Dear Eric: My husband and I met three years ago and recently celebrated our second anniversary of the wedding.
My big stepdaughter (27) seemed to me that I liked for the first year after I moved to my father’s house. But soon he went from being a nice/fun/interesting person to being moody and full of average comments towards me.
His father was as dissatisfied with me with this change, but he warned me in advance that he had been in his best behavior and would not last. When she was 16, she did not talk to her mother for 18 months and has a background to be different.
After several problems with his visits, his father spoke to him, but he did not make it clear that we were both affected by his moody and negative behavior.
He said he no longer welcomed to visit our home, although I have made it clear.
I feel that his father’s decision launched him on the bus not to explain that his behavior bothered us both.
I do not understand why his father will not call her to do -know that it was not only me who was affected by his moody behavior.
She has recently sought therapy and seems to take better options for herself, but opted for a conversation she asked for with the three present. I love and care but but not emotionally available to me.
Any idea of what I can say to your father to get you to have an open discussion with her, so you understand that this is not my collection?
—No the unpleasant stepmother
Dear Madrast: I’m not sure if your husband was underestimated when she told you that her daughter was in her best behavior or giving you an accurate forecast. But it seems that this is a continuous game of a lifetime with her, with her, with her, greatly helpless. Therefore, you consider that, from her perspective, it may not matter what she says to her daughter, specifically.

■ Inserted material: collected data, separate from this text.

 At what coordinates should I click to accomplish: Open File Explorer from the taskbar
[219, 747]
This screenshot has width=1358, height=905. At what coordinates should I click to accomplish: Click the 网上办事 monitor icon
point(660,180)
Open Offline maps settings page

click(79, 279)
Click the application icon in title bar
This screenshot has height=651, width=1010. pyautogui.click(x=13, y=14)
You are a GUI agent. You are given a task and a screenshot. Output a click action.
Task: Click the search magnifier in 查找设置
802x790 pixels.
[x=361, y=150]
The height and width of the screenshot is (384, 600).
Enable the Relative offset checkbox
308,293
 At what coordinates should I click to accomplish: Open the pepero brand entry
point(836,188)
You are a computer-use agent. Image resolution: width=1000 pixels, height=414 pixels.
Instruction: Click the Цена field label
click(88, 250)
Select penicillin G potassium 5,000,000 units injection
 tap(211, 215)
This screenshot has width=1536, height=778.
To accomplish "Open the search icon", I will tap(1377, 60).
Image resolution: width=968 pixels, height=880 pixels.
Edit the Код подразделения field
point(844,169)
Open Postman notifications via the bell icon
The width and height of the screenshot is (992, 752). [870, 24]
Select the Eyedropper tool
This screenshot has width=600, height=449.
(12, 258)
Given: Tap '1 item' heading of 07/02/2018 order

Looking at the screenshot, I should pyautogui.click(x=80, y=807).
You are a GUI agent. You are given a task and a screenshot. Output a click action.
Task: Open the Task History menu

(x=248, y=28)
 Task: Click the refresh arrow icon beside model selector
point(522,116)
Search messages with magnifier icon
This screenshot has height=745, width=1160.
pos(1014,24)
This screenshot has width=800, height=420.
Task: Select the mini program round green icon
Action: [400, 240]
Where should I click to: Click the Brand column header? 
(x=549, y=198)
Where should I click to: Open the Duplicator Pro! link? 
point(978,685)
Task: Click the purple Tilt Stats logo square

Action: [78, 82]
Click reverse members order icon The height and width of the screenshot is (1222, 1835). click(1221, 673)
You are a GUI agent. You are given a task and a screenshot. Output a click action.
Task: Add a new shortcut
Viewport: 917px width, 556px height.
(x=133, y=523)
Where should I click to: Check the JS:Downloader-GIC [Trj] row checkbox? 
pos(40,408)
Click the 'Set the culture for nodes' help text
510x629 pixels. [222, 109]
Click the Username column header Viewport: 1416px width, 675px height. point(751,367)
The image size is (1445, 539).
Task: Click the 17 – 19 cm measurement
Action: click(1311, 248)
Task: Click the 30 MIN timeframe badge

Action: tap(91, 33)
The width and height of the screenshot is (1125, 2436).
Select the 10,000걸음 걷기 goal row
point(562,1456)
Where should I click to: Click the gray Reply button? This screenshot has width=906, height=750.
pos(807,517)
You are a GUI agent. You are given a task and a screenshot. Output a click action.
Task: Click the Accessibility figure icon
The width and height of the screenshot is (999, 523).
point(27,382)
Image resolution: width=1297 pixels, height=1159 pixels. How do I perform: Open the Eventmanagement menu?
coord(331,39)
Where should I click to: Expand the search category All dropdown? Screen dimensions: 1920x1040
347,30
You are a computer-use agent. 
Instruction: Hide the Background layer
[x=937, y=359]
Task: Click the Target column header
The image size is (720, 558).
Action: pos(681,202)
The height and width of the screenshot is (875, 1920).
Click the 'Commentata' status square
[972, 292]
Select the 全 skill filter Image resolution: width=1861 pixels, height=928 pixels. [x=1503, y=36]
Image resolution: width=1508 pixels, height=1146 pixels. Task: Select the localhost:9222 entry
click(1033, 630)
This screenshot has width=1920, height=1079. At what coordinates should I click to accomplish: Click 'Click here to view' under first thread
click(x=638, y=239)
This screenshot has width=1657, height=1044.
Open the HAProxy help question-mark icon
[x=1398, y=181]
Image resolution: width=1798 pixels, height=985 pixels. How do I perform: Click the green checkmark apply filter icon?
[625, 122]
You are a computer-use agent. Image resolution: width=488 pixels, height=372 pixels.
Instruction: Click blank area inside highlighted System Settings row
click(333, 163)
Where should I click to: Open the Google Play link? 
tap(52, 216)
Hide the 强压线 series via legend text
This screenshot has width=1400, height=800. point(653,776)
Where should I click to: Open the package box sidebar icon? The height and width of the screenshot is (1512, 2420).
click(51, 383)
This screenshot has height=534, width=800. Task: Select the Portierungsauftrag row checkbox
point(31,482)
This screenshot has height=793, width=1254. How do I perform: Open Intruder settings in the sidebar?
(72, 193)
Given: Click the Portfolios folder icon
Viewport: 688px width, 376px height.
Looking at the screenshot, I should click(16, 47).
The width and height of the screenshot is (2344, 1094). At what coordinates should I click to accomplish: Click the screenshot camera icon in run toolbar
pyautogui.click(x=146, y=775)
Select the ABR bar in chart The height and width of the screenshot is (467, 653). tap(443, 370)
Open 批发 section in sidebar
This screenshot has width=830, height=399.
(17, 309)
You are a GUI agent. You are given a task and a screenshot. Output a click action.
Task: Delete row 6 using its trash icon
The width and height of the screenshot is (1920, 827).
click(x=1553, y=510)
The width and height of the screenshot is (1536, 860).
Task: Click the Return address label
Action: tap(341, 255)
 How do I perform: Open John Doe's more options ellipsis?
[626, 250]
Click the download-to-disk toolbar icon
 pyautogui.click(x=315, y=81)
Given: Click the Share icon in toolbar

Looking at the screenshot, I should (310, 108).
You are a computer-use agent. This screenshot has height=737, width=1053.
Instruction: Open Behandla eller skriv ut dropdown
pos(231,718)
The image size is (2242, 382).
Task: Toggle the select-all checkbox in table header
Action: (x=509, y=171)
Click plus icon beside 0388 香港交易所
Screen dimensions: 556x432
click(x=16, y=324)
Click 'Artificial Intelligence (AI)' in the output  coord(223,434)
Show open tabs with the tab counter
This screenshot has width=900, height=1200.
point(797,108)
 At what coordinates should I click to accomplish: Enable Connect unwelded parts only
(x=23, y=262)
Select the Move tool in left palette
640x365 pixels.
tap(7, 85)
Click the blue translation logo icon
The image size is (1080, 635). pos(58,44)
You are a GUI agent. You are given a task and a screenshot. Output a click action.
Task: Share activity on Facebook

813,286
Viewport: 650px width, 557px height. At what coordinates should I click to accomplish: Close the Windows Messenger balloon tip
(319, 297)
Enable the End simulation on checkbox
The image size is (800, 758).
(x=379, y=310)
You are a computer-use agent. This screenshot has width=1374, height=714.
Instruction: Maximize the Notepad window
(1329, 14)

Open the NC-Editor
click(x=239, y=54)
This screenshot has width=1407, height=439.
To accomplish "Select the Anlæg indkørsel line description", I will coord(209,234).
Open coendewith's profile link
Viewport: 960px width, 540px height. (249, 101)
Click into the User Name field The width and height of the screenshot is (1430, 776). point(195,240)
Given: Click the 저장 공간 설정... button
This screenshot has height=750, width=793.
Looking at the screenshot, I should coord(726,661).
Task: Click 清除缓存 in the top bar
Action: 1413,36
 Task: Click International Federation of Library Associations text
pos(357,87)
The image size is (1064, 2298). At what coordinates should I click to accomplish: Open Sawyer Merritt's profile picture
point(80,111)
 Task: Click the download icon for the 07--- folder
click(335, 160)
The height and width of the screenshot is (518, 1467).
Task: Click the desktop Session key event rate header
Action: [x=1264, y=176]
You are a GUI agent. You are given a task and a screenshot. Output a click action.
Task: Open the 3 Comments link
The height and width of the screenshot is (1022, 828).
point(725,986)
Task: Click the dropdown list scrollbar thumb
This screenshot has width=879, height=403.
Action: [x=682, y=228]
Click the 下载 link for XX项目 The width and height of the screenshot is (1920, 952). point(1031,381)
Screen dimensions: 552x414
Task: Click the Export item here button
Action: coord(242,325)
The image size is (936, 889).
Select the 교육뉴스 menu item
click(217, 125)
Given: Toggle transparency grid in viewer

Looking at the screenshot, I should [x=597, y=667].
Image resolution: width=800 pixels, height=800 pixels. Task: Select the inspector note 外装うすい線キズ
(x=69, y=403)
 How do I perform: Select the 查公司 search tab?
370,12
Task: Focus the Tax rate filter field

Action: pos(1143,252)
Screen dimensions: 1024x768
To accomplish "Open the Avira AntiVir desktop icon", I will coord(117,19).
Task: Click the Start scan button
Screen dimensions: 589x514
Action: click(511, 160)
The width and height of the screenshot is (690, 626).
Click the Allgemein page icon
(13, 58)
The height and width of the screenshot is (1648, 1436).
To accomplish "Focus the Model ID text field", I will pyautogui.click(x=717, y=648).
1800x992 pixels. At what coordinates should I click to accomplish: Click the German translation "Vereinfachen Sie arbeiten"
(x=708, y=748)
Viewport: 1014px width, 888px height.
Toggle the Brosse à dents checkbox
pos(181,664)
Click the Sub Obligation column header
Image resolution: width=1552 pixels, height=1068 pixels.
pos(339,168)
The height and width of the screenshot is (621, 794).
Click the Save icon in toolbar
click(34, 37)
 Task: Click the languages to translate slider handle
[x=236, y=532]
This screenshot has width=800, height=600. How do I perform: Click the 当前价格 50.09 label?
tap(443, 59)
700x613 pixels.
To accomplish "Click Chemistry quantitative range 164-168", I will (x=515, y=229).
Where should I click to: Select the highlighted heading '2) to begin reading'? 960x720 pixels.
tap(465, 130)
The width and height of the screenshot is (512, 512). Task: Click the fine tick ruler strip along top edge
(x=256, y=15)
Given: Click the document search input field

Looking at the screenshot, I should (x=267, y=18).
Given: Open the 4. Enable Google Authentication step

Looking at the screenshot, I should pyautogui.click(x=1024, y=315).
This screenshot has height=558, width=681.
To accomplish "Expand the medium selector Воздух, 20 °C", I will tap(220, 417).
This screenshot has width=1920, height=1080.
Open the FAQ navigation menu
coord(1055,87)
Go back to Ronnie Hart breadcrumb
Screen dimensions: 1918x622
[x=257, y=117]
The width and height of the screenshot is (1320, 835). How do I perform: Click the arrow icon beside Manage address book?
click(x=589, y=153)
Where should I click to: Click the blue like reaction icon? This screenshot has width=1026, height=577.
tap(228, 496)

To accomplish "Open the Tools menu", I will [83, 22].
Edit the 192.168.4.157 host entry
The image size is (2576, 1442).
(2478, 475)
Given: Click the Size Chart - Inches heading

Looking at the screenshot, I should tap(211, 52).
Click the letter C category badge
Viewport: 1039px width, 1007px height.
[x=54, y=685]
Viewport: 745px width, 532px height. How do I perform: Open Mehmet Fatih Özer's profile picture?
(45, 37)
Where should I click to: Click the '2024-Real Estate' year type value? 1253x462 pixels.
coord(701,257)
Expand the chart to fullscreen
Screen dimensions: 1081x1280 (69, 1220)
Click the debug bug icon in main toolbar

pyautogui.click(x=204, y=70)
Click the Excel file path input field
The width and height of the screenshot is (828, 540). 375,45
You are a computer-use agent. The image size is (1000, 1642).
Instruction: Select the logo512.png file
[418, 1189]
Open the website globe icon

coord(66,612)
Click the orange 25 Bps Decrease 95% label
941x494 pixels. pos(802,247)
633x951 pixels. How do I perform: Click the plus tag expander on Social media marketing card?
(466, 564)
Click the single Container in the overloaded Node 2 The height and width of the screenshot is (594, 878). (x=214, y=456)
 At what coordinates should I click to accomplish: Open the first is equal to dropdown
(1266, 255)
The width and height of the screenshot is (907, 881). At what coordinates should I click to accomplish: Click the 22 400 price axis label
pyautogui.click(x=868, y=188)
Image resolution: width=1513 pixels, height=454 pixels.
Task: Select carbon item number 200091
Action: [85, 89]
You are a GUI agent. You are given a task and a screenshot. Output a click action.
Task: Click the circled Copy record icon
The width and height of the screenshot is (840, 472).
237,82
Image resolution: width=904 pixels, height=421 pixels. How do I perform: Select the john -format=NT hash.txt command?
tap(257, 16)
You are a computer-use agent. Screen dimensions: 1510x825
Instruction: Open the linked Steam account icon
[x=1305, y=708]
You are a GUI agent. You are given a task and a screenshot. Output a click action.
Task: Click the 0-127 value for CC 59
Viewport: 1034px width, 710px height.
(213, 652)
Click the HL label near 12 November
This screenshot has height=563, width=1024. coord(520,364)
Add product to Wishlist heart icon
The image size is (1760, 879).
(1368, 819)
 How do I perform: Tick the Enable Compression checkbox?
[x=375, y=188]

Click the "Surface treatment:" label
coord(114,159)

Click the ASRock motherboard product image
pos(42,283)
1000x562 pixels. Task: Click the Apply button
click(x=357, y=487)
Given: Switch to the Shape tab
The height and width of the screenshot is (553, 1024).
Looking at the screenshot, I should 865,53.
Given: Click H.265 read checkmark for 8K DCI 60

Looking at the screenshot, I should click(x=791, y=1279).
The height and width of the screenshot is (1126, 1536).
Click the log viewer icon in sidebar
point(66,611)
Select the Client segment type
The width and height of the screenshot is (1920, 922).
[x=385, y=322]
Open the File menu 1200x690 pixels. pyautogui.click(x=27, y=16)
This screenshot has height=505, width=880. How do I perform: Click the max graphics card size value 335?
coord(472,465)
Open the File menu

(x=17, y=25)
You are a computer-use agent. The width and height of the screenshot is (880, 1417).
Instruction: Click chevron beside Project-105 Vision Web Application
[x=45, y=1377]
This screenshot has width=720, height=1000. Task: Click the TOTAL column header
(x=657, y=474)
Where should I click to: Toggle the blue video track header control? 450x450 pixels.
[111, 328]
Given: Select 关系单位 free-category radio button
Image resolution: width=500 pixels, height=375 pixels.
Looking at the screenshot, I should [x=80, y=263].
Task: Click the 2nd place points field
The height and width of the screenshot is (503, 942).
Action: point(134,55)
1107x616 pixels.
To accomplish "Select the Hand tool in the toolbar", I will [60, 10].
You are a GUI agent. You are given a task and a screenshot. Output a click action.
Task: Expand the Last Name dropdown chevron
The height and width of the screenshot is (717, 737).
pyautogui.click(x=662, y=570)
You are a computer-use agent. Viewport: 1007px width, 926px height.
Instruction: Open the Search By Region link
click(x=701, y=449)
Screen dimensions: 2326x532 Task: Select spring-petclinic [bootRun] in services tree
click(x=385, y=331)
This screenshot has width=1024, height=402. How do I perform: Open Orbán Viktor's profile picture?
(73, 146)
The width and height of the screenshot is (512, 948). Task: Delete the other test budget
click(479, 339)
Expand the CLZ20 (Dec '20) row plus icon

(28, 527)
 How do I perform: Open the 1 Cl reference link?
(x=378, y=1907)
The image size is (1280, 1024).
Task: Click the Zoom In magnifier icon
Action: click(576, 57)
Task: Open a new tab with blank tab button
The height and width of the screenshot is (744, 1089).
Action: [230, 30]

I understand the importance of clarity here: Try to avoid a narrative that paints you as an antagonist. But according to your explanation, your stepdaughter had thought about you before your husband talked to her. The middle comments and the difficult visits indicate that he has already launched you as a Vilà, so I wonder what efficiency would be an open discussion.
Instead, try talking to your husband about how you can browse this mood and anti -social behavior. How can you give -support and how you can give it support and how they can both, together, set limits for you who like, but protect your emotions? This is still a relatively new territory for you, to be in the marriage two years, so give -you themselves and the situation, recognizing that the majority is not really of you or anything you did.